Retype exactly the lines below, starting with the line that contains "Task: Click the font size plus stepper" and ending with the last line; leave out any pictures.
Segment Open
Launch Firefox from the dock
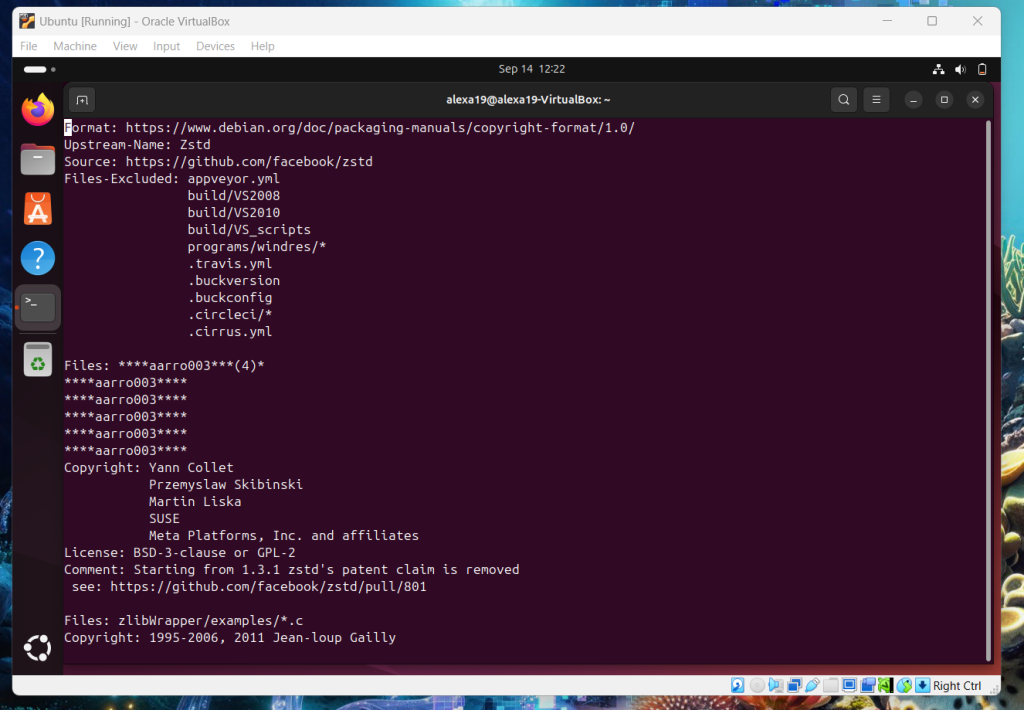This screenshot has height=710, width=1024. click(x=38, y=109)
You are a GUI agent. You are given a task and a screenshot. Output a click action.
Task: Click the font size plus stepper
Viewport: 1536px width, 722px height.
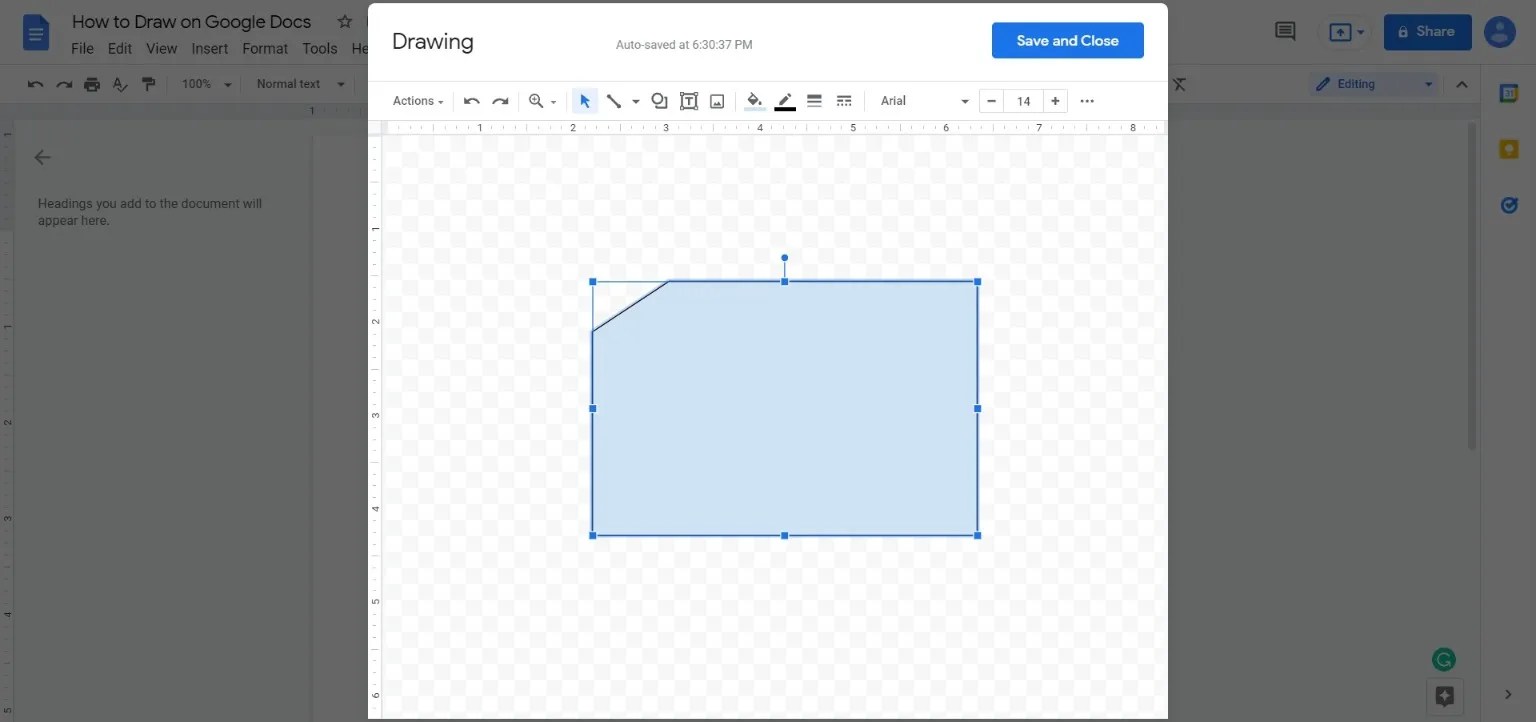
Segment Closed
* [RESPONSE BELOW]
Task: Click the font size plus stepper
Viewport: 1536px width, 722px height.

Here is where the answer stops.